Qual è il modo migliore per coltivare l’aglio? Proviamo a scorpirlo con una guida appetibile e facile da capire anche per i meno smaliziati.

Sai come coltivare l’aglio? Ecco il metodo semplice del giardiniere

come coltivare l'aglio

L’aglio viene consdierato non specificamente legato ad una nazione del mondo ma i botanici sono riusciti a comprendere le sue antichissime origini che sono probabilmente asiatiche, che viene costituito in una coltivazione da sempre legata anche all’importanza in ambito officinale e medico: antichi egizi, greci e romani ne facevano enorme uso sia in medicina che nella gastronomia.

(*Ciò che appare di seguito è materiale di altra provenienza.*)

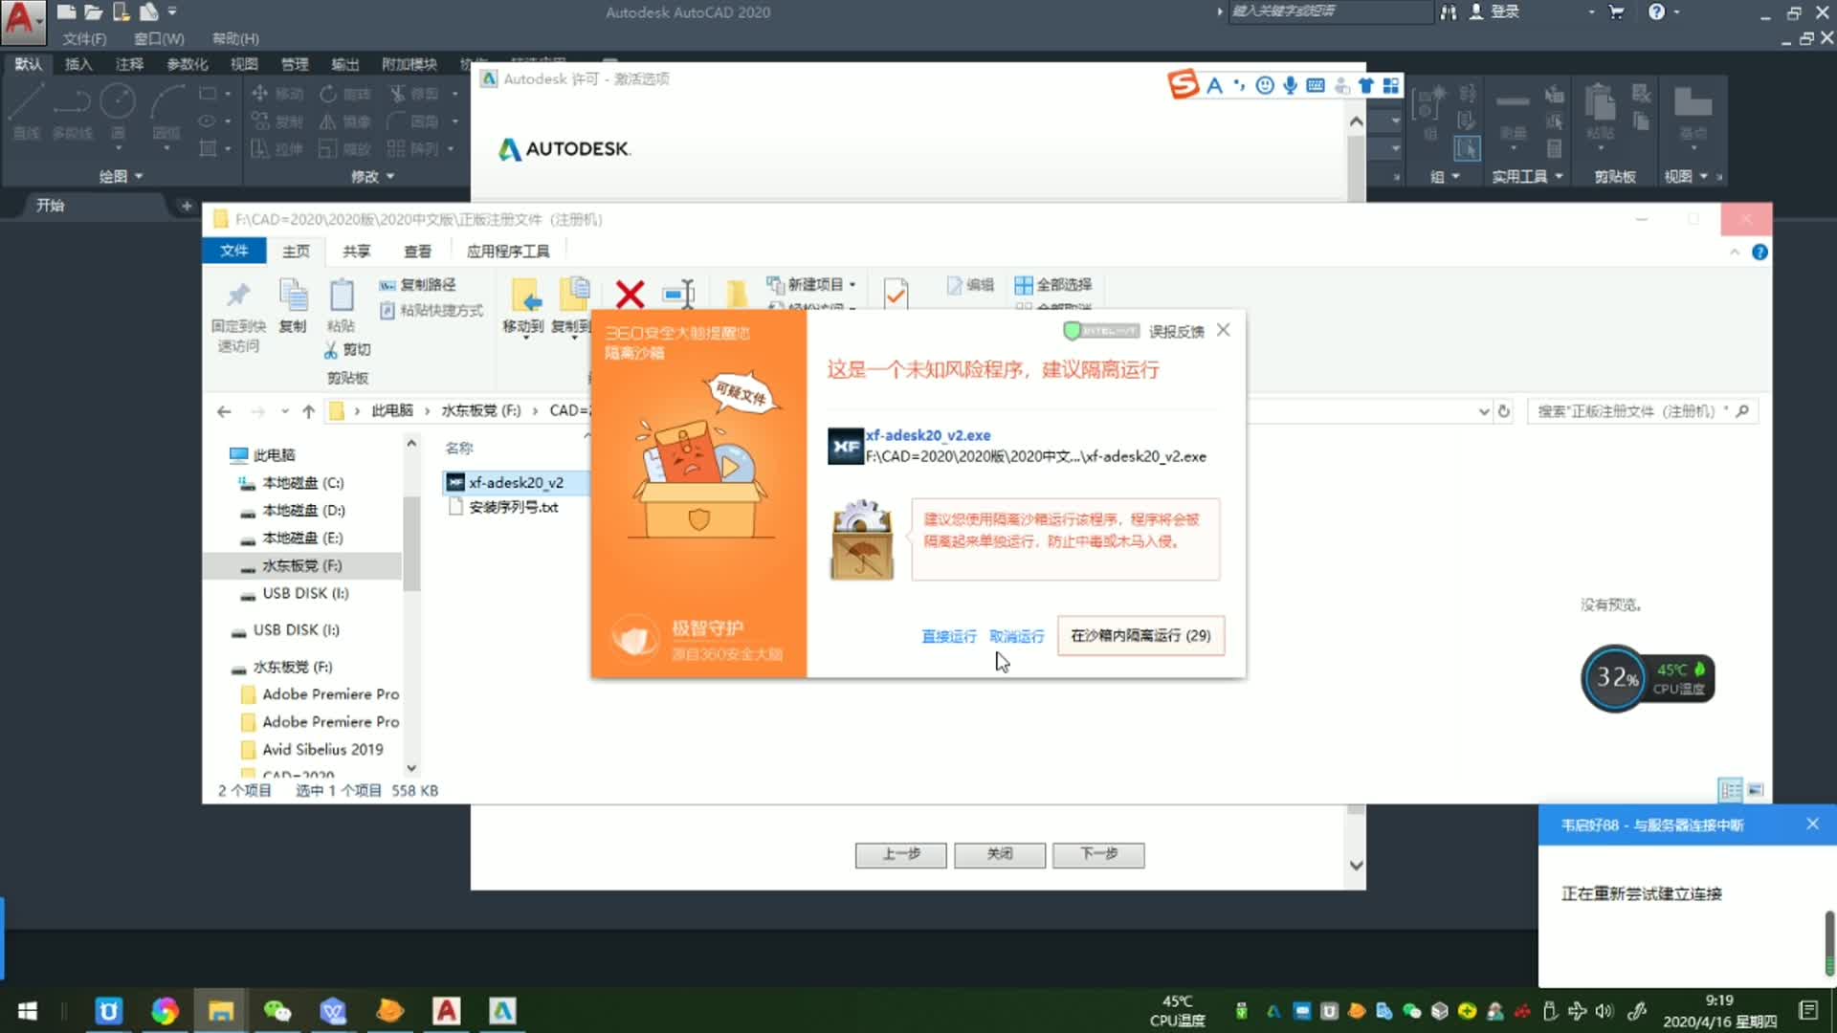The height and width of the screenshot is (1033, 1837).
Task: Switch to details view toggle
Action: pyautogui.click(x=1730, y=790)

I suoi semi sono sterili e la moltiplicazione può avvenire solo tramite divisione e piantumaggio dei singoli bulbetti. Di contro non ha particolari necessità in quanto a fertilizzazione e concimazione, è sufficiente scegliere il periodo giusto quando interrare gli spicchi, scegliendo quelli più sani e mediamente il periodo migliore è quello autunnale: si scelgono per l’appunto gli spicchi che presentano una buona costituzione e che sono sufficientemente regolari, interrandoli in un terriccio abbastanza vangato ma leggero e non troppo compatto, inserendoli ad una profondità pari più o meno al bulbo originale, evitando però di bagnare troppo il terreno, in quanto la pianta ha bisogno di un terreno che ristagni pochissima umidità. Predilige le temperature miti, in particolare nelle prime settimane dalla semina la tempratura ideale è tra i 18 e i 23 gradi centigradi

Generalmente non ha bisogno di reali innaffiature, solo se il terreno e la stagione si manifestano come troppo secchi possiamo provvedere ad una leggera irrigazione, evitando però di farlo quando i bulbi sono effettivamente sviluppati, generalmente in condizioni buone questi tendono a svilupparsi in modo totale in 5 o 6 mesi.

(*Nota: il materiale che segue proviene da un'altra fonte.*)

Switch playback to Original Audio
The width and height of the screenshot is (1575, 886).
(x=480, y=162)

Ed è facile capirlo: trattandosi di una pianta che cresce nel suo “cuore” sottoterra, il fusto verde quando inizia a piegarsi evidenzia il momento giusto per essere raccolto.

Dopo aver fatto ciò le teste d’aglio devono restare almeno un paio di giorni all’aria aperta per seccarsi abbastanza così da evitare il pericolo muffe.